Utagawa Kunisada (Toyokuni III): Shizuka and Kitsune Tadanobu
from the series Matches for Thirty-six Selected Poems
(Mitate sanjûrokku sen)
Japan, Edo period, 1857
Colour woodblock print (nishiki-e); ink and color on paper, vertical ôban, 25.6 cm × 37.4 cm, signed Kôchôrô Toyokuni hitsu; Gengyo, with censor's seal.
The artists are Utagawa Kunisada I (Toyokuni III, 1786–1864) and Miyagi Gengyo (1817–1880). Published by Aito.
The print depicts Actors Onoe Kikugorô IV as Shizuka and Ichikawa Kodanji IV as Fox Tadanobu (Kitsune Tadanobu), from the series Matches for Thirty-six Selected Poems (Mitate sanjûrokku sen).

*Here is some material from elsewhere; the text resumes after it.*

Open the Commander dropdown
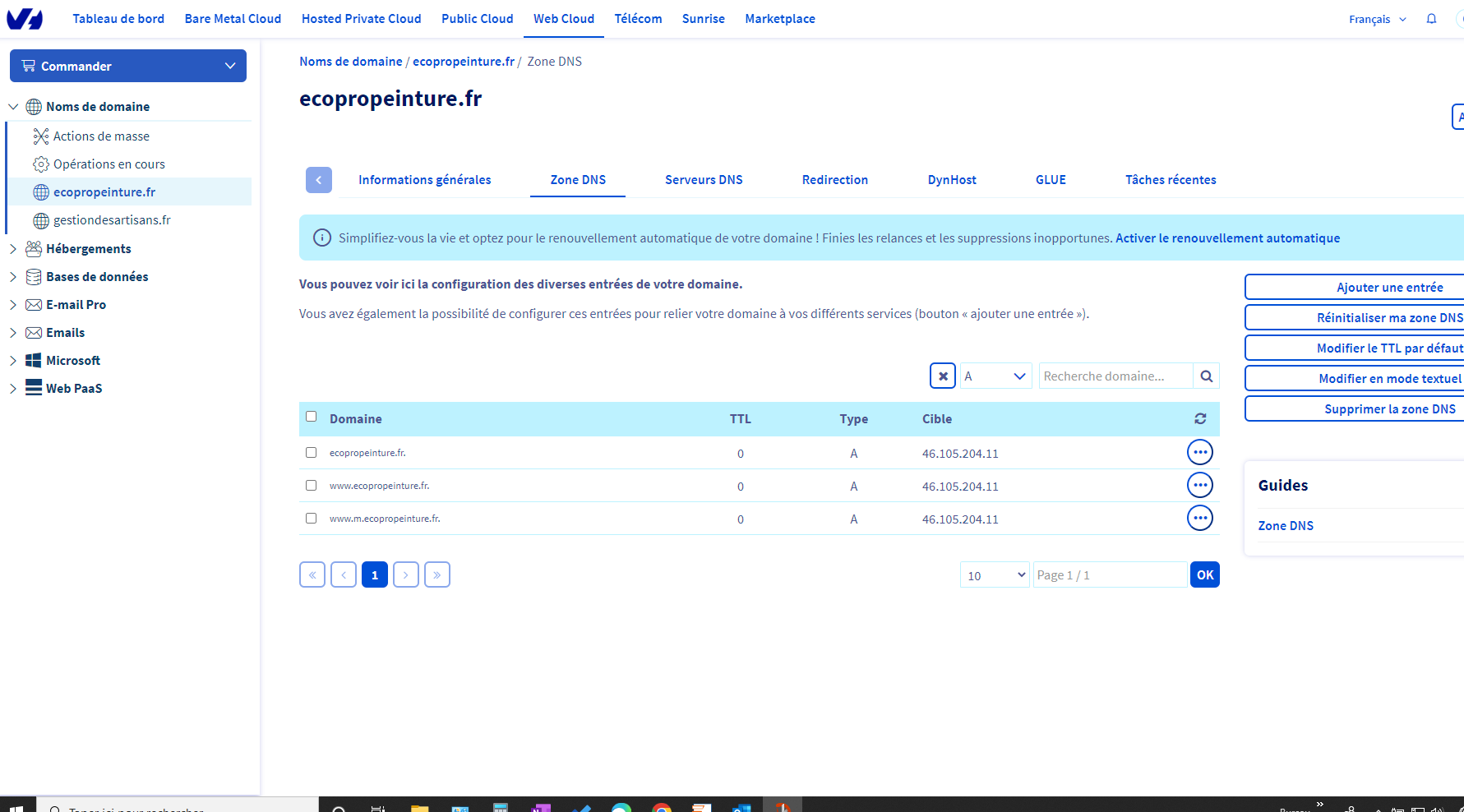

First artist: Utagawa Kunisada (Japanese: 歌川 国貞; also known as Utagawa Toyokuni III (三代歌川豊国); 1786 – 12 January 1865) was the most popular, prolific and financially successful designer of ukiyo-e woodblock prints in 19th-century Japan. In his own time, his reputation far exceeded that of his contemporaries, Hokusai, Hiroshige and Kuniyoshi.
Second artist: Miyagi Kisaburo (common name) had numerous pen-names, including ‘Baisotei’, ‘Seiken’, ‘Fuen’ and ‘Suisenshi’. The son of a scroll mounter, in his youth he was employed by an antique dealer, but he left that profession to concentrate on the design of surimono and covers for ‘kusazoshi’. After the great earthquake of 1855 he designed a large number of caricatures, including prints of catfish, which are said to have sold extremely well. Following this, he designed many satirical pictures. He was not a pure ukiyo-e artist but he had a very close connection with that school.